→ Problem requirements:
Type out all the records again exactly.

** Opening Excerpted data block **

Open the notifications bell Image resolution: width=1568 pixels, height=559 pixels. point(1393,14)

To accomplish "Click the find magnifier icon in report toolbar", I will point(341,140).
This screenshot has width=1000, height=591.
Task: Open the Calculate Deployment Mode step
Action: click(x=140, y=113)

** Closing Excerpted data block **

→ The answer:
Open the notifications bell Image resolution: width=1568 pixels, height=559 pixels. point(1393,14)

To accomplish "Click the find magnifier icon in report toolbar", I will point(341,140).
This screenshot has width=1000, height=591.
Task: Open the Calculate Deployment Mode step
Action: click(x=140, y=113)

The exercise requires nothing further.